Senator Stands Up for Nuclear Whistleblower

On October 9, Massachusetts Senator Ed Markey sent a letter to Ernest Moniz, Secretary of the Department of Energy (DOE), defending the rights of whistleblowers who faced retribution for reporting “severe safety and management challenges at the Hanford Waste Treatment Plant (WTP).”

When Dr. Walt Tamosaitis, a DOE contractor employee, expressed concerns about mixing high-level nuclear waste in tanks, a process that he feared could lead to “a potential criticality or hydrogen explosion,” he was retaliated against, and eventually terminated. His employer, URS Corporation, is a contractor at DOE’s Hanford site, a nuclear complex. Senator Markey goes on to point out that Hanford has a history of problems. For instance, according to Markey’s letter, Hanford stores nuclear waste in “177 aging underground tanks, 70 of which have already leaked about 1 million gallons of waste into groundwater.”
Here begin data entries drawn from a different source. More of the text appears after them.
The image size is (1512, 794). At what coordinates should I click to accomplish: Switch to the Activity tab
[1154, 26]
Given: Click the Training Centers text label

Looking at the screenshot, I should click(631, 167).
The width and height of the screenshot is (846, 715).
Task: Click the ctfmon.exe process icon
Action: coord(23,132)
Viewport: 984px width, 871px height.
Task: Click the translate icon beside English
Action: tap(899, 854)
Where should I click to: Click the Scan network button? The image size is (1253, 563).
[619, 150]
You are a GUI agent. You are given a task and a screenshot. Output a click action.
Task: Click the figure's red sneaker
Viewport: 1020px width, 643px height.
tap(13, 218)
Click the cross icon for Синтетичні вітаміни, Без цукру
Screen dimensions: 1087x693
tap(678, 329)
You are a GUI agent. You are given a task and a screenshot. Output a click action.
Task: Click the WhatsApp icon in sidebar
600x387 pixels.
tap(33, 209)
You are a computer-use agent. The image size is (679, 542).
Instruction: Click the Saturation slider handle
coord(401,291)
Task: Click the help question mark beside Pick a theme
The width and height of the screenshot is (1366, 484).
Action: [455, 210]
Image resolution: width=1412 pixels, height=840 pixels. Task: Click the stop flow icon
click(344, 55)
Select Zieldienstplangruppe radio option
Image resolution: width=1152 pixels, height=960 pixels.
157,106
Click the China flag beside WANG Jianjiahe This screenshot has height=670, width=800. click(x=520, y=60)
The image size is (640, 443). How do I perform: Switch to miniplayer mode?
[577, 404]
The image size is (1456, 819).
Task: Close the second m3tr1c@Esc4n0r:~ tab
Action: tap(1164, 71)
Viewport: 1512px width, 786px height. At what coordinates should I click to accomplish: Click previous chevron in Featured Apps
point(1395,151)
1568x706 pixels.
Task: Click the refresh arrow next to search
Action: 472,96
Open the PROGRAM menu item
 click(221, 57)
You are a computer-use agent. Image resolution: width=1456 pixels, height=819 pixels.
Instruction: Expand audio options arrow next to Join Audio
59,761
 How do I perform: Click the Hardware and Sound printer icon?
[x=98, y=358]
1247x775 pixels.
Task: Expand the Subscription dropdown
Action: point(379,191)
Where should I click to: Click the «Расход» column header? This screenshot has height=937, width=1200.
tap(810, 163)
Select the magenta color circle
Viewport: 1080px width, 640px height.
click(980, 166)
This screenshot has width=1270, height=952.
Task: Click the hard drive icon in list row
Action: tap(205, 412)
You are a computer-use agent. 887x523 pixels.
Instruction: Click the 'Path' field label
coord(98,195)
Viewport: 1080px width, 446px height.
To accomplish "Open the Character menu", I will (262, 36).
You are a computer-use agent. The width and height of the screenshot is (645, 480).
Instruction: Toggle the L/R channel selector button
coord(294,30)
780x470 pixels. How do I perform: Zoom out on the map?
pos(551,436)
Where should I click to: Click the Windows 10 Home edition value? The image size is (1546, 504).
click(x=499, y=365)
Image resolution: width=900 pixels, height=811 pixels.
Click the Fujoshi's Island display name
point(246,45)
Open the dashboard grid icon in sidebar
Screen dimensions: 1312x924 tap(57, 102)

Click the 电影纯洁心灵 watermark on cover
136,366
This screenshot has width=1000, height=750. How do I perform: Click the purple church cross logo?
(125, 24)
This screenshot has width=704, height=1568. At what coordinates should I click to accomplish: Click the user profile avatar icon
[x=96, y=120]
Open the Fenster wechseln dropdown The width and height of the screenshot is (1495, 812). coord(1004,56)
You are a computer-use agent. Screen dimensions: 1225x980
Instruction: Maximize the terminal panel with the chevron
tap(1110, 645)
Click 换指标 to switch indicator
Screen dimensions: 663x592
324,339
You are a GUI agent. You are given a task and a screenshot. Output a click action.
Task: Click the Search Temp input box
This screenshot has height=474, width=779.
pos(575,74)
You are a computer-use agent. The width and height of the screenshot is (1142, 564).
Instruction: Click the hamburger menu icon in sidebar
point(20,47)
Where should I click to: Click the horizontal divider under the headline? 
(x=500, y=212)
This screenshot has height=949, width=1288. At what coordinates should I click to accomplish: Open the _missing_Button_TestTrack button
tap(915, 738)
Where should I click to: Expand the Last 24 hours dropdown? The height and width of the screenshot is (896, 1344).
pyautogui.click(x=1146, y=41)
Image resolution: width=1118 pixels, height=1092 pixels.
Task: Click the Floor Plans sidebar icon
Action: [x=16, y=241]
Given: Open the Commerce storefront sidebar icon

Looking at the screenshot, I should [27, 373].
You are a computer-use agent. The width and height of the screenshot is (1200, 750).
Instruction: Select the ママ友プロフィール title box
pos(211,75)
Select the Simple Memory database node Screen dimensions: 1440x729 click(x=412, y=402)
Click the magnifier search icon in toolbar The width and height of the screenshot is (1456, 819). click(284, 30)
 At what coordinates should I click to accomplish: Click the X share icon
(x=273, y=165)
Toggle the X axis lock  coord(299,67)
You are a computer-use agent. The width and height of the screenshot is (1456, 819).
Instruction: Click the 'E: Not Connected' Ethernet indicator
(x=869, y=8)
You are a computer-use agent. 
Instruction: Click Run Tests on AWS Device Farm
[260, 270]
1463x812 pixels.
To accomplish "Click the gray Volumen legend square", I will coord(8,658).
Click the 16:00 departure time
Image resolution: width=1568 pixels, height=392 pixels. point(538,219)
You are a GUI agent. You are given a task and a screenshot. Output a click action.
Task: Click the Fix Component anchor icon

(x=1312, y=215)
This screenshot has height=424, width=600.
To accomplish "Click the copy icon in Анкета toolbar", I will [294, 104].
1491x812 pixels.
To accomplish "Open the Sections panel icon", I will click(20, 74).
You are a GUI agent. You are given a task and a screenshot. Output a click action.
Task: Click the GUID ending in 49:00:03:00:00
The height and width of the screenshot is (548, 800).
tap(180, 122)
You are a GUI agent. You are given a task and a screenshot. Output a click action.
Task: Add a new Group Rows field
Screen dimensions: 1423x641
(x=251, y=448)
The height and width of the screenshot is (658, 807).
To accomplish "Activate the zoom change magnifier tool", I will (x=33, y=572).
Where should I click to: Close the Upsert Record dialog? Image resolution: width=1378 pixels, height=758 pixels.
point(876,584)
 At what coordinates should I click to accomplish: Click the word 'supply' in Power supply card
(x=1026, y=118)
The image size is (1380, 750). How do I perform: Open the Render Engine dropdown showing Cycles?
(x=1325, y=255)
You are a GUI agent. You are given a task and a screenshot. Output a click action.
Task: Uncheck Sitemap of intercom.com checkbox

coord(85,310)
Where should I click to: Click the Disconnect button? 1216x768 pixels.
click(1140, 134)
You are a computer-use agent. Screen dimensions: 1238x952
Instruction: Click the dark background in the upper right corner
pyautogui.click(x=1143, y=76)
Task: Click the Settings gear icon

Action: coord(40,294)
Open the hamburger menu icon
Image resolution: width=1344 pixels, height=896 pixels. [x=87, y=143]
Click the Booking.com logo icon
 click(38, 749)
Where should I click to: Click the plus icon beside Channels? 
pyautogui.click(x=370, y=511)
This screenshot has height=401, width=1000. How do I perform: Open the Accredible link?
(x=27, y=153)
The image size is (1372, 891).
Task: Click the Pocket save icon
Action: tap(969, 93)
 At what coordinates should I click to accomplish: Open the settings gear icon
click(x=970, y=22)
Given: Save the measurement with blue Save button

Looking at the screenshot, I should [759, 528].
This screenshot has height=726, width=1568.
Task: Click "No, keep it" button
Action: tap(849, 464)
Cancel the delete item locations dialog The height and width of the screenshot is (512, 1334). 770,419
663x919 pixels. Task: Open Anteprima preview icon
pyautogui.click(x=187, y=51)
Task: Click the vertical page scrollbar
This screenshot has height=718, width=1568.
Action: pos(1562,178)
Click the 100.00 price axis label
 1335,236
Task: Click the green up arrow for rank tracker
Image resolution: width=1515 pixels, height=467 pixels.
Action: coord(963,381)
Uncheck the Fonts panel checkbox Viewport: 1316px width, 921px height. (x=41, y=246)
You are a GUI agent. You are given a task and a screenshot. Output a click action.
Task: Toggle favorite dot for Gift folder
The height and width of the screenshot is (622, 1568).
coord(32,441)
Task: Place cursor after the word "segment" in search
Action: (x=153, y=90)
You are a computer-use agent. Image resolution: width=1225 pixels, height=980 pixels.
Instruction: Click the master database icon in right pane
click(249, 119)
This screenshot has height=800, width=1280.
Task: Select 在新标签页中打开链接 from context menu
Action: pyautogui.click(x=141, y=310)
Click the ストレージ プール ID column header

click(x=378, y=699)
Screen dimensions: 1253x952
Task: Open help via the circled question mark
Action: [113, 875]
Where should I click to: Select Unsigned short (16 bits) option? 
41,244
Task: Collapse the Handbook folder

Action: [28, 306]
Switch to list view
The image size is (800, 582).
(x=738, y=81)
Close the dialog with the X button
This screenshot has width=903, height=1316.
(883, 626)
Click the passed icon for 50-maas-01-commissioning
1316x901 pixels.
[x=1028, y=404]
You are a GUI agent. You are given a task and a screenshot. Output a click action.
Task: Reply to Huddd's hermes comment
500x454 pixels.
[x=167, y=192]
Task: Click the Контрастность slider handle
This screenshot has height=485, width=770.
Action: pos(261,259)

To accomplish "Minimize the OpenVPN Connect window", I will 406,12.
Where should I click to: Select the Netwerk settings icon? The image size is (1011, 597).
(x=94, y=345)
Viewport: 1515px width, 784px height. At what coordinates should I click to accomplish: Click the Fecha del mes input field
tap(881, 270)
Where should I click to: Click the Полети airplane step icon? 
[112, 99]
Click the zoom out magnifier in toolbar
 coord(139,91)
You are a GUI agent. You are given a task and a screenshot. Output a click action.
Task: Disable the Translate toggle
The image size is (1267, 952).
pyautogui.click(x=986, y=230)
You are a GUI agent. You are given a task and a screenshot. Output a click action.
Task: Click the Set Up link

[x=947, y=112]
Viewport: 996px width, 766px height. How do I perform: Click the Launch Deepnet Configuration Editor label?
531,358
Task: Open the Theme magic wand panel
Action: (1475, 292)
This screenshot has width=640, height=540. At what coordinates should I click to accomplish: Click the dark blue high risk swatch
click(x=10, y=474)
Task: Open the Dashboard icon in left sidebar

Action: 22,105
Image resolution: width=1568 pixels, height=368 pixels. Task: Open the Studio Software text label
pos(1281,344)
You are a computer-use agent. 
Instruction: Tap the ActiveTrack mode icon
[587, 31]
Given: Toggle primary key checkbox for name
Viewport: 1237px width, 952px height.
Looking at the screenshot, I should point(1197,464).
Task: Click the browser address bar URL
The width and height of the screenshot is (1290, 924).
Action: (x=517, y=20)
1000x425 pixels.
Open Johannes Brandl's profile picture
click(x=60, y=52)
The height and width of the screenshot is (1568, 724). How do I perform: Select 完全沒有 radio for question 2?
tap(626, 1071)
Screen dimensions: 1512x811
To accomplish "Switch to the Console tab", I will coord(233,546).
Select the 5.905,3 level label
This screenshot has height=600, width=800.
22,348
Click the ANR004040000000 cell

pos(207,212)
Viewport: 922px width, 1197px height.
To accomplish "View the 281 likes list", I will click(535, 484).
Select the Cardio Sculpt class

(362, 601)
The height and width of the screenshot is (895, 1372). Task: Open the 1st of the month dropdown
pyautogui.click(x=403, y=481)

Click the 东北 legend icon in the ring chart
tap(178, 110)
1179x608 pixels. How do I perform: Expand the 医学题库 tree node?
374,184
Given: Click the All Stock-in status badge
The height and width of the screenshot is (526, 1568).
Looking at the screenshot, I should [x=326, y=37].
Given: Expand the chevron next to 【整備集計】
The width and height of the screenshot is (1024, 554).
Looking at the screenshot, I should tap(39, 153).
Dr. Tamosaitis wasn’t alone in his concerns. For years, employees have reported safety violations and systemic corruption at the Hanford WTP. Senator Markey specifically identified Donna Busche as another URS employee who faced retaliation for her efforts to raise safety concerns at Hanford.

Senator Markey also cited emails, reports, and court documents corroborating that Dr. Tamosaitis had been retaliated against for reporting his concerns. In an email, one of Tamosaitis’s bosses wrote, “Walt is killing us.” A response simply said, “He will be gone tomorrow.” He was demoted and “assigned to sit in a basement office doing essentially nothing,” according to Markey’s letter.

In December 2011, Dr. Tamosaitis testified before the Senate Homeland Security and Governmental Affairs Subcommittee on Contracting Oversight at the request of Chairman Claire McCaskill (D-Mo.) and Ranking Member Rob Portman (R-Ohio) about his experience and the need for stronger whistleblower protections for federal contractor employees. The Project On Government Oversight's Director of Public Policy, Angela Canterbury, also testified at that hearing and urged Congress to expand protections for whistleblowers like Dr. Tamosaitis. POGO strongly supported a bill sponsored by Chairman McCaskill that would have provided best practice protections and jury trials for whistleblowing related to contractors and grantees. Provisions from that bill were eventually included in the defense authorization bill as a four-year pilot program enacted in July this year.

However, it’s unclear whether those new protections will help Dr. Tamosaitis get his job back. “On October 2, Dr. Tamosaitis, a respected engineer who worked for URS Corporation for 44 years, was escorted to the door and told he will only receive the severance pay he is entitled to if he promises not to sue his employer for what can only be described as years of retaliation for his efforts to issue warnings related to the WTP’s dangerous flaws,” according to Markey’s letter.

In an internal memo last month, DOE’s Secretary and Deputy Secretary highlighted the importance of “an atmosphere that promotes a questioning attitude with effective resolution of reported problems.” The actions by the DOE’s contractor create anything but that atmosphere.

If we can ever truly have such an atmosphere in our federal government, then we need more whistleblowers like Walt Tamosaitis, and more Members of Congress like Ed Markey. Dr. Tamosaitis should be honored—not fired—for looking out for the health and safety of others. At the very least, he ought to get justice for the retaliation he has endured.